(Source records)
****************

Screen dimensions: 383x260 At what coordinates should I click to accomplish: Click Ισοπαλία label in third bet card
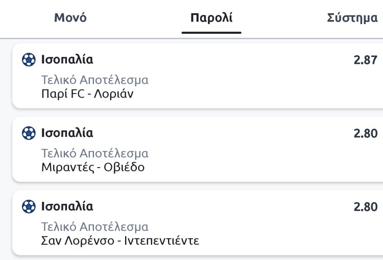tap(67, 207)
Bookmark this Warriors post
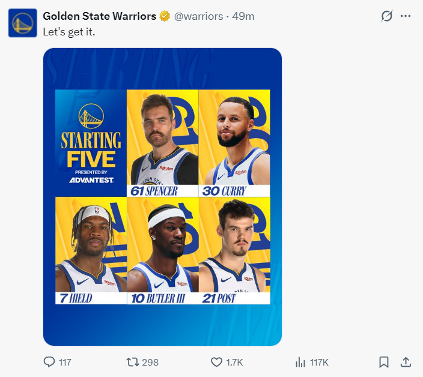The width and height of the screenshot is (423, 377). 384,362
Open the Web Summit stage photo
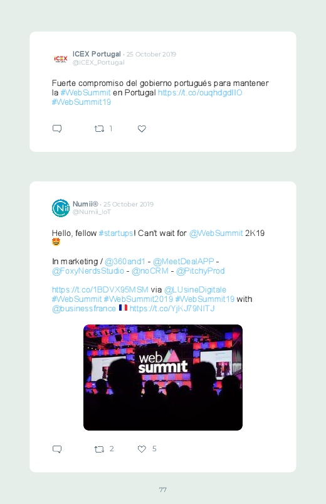326x504 pixels. (x=163, y=377)
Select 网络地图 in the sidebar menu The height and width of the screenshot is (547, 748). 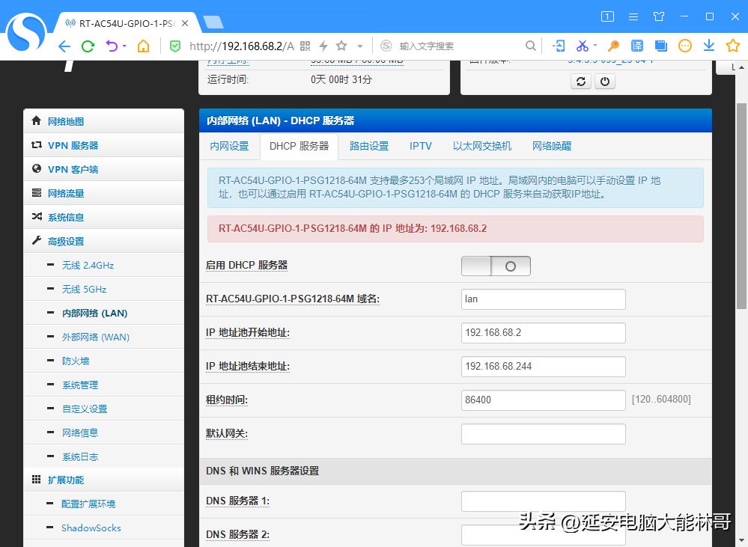point(66,121)
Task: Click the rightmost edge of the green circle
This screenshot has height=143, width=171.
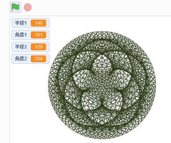Action: 156,85
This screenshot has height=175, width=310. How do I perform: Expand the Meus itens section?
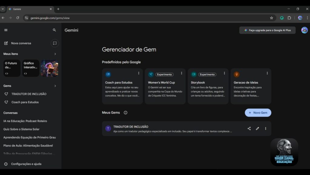[55, 54]
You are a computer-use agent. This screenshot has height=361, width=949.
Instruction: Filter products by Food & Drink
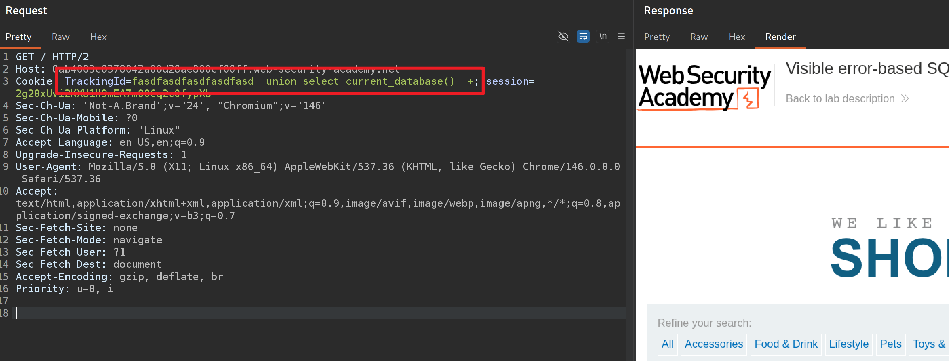tap(786, 344)
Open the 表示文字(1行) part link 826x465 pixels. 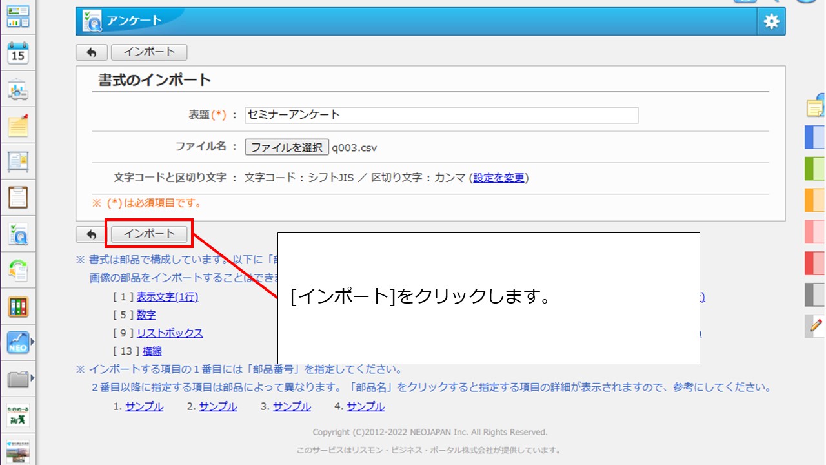pyautogui.click(x=167, y=297)
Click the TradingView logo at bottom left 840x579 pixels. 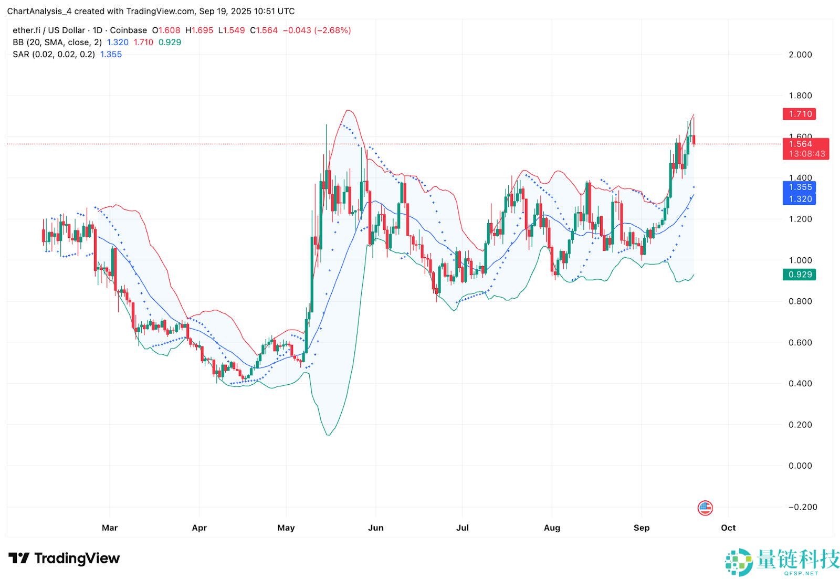[x=64, y=559]
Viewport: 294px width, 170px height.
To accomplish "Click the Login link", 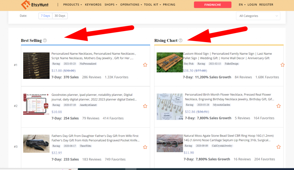I will pyautogui.click(x=252, y=5).
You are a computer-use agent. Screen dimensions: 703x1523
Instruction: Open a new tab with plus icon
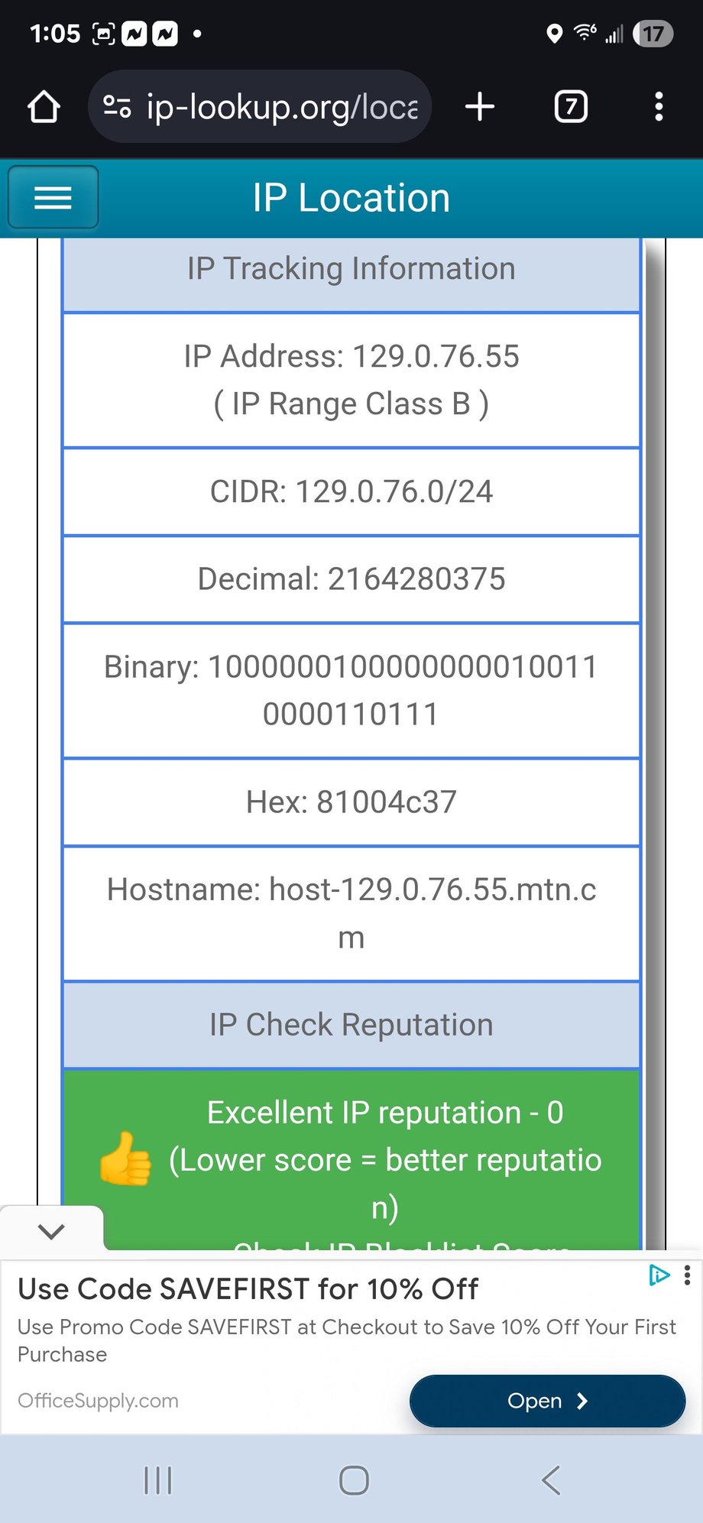coord(480,106)
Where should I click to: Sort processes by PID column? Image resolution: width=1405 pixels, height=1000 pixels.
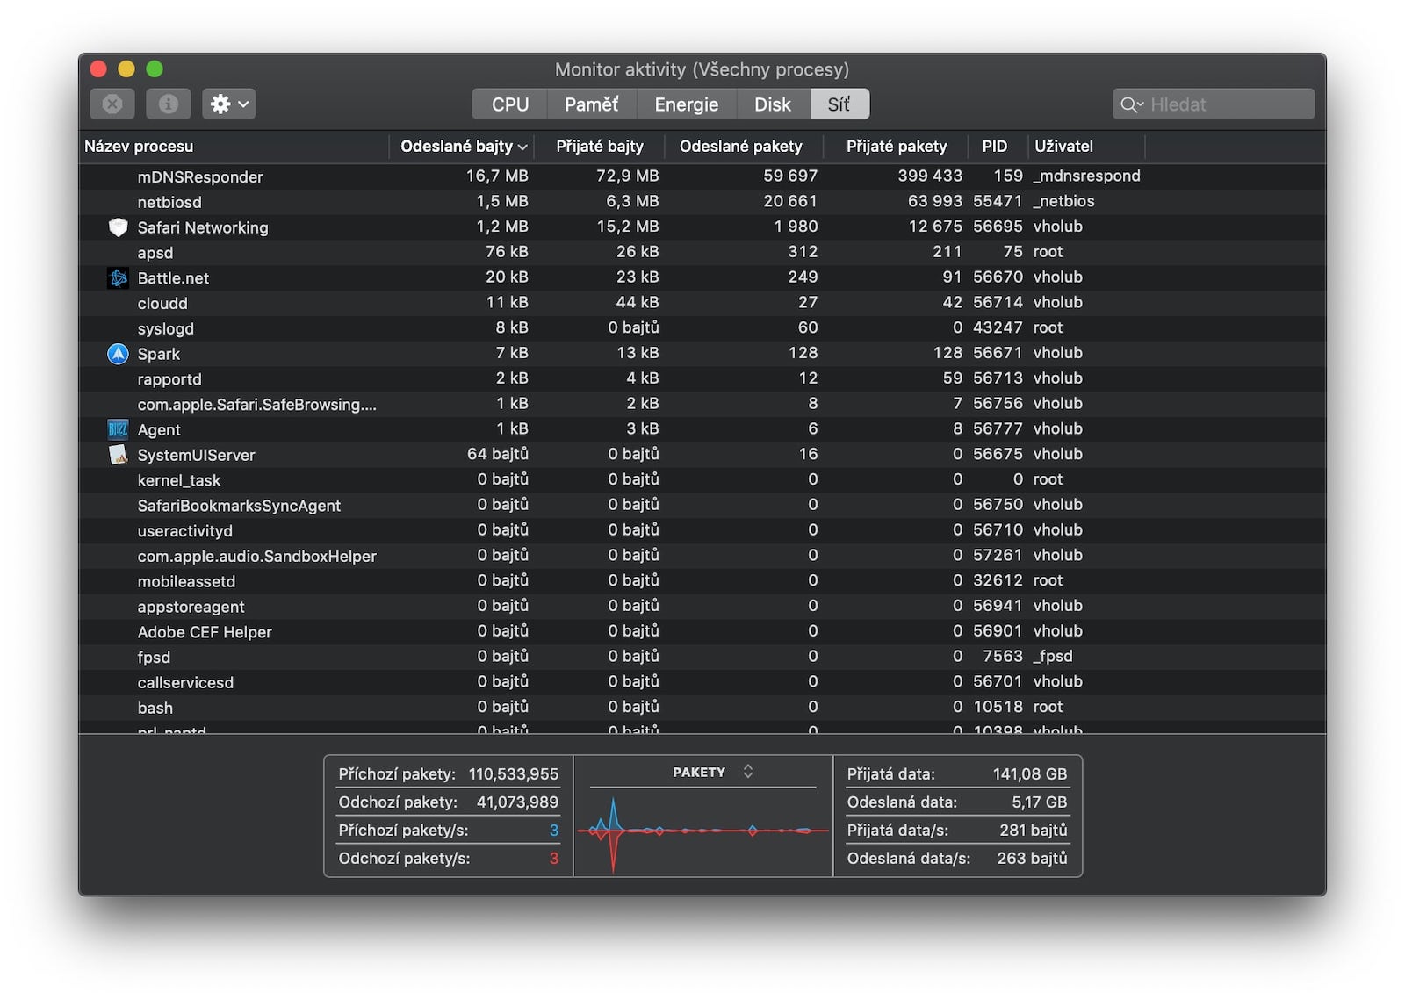coord(994,147)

****************

Problem details: Among the records, find each line where the word "agent" occurs, and copy it.

Completed task:
You are a computer-use agent. This screenshot has height=361, width=949.
You are a computer-use agent. Screen dimensions: 703x1523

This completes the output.